A la mierda

El otro día, en una reunión social (la llaman baby shower y desde entonces no he podido dormir), había una madre con un niño pequeño en el cochecito. Estaba a mi lado, de modo que pude ver cómo miraba, todo desdichado, reels infantiles en el teléfono móvil de ella (un teléfono del tamaño de una rebanada del medio de una hogaza de pan de payés). Para evitarme la visión de la criatura haciendo pasar, con los deditos, ranas perturbadoras con acento de narco, le hice una broma. Las bromas que se hacen a la chiquillería. Entonces la madre me miró, condescendiente, y me dijo: “Serás una buena abuela”. Si mi hija hiciera una broma a la misma criatura o le dijera cosas, la interfecta no le diría: “Serás una buena madre”.

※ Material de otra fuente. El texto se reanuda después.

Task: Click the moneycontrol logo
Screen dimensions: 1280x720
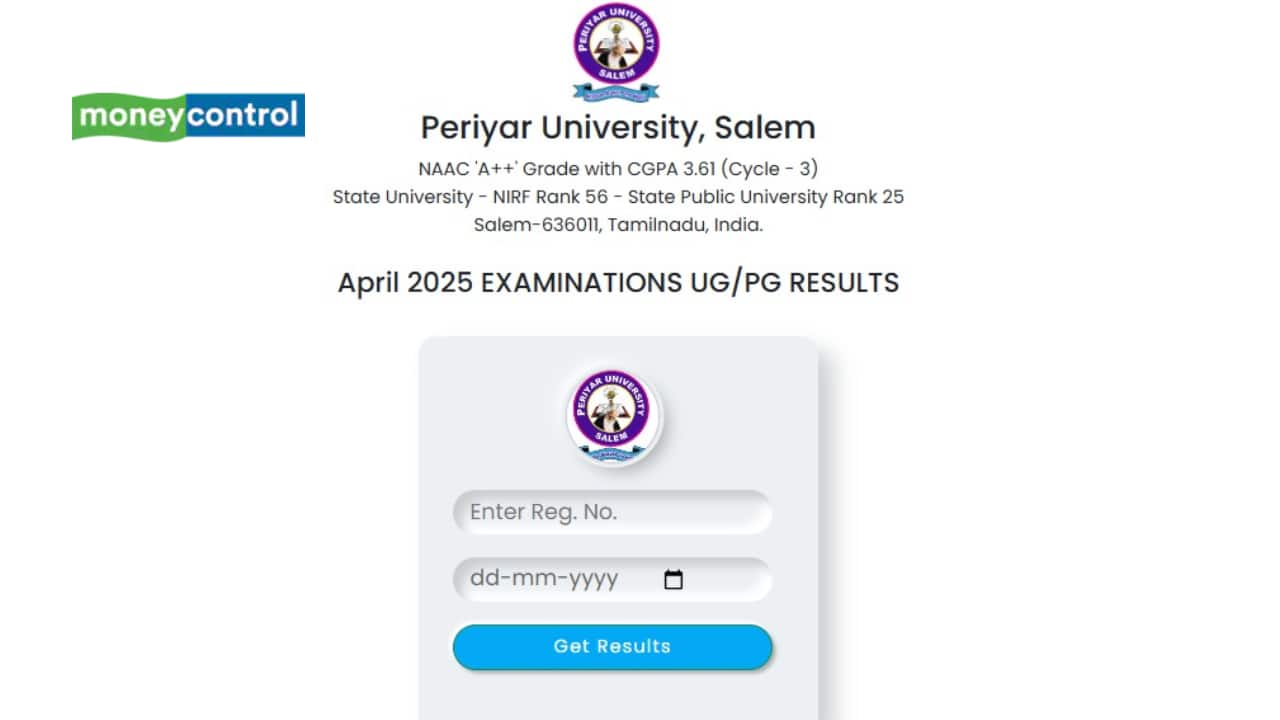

No se sabe si seré una buena abuela o una magnífica bisabuela, pero ¿por qué razón se me ha de otorgar este papel? ¿No puedo ser una mujer que siente un interés especial por los seres menudos y que tiene ganas de interactuar con ellos? Soy más cosas que una futura buena abuela. Seré una buena abuela (en general todo el mundo lo es) según el día. Hablo con el niño porque quiero, porque me da pena que lo tengan atado al cochecito con un teléfono móvil, pero eso no quiere decir que quiera cambiarle los pañales; no quiero que se otorguen el privilegio de colocarme al niño, como si fuera “ley de vida”. Es la primera sensación de edadismo que tengo. Yo no soy solo una cosa. Yo no soy, por encima de todo, una “señora mayor”. Soy escritora, soy aficionada al vino, soy campesina aficionada, soy dueña de tres gatos, soy masovera, soy muy graciosa, soy decoradora aficionada, soy conversadora, soy bailarina, soy amiga de los niños y de los jóvenes, soy sociable, soy insociable, soy coleccionista de libros, de botas de vino, de plantas, y sobre todo soy tan orgullosamente inmadura que no me gusta que me consideren buena abuela avant la lettre. Cuando ahora le digo “hola” a un niño, algunos padres sonríen con ternura y complicidad. Me querrían con delantal mientras ellos se recomiendan series y exageran interesadamente nuestra poca habilidad con los dispositivos (esos dispositivos que siempre dan a los hijos).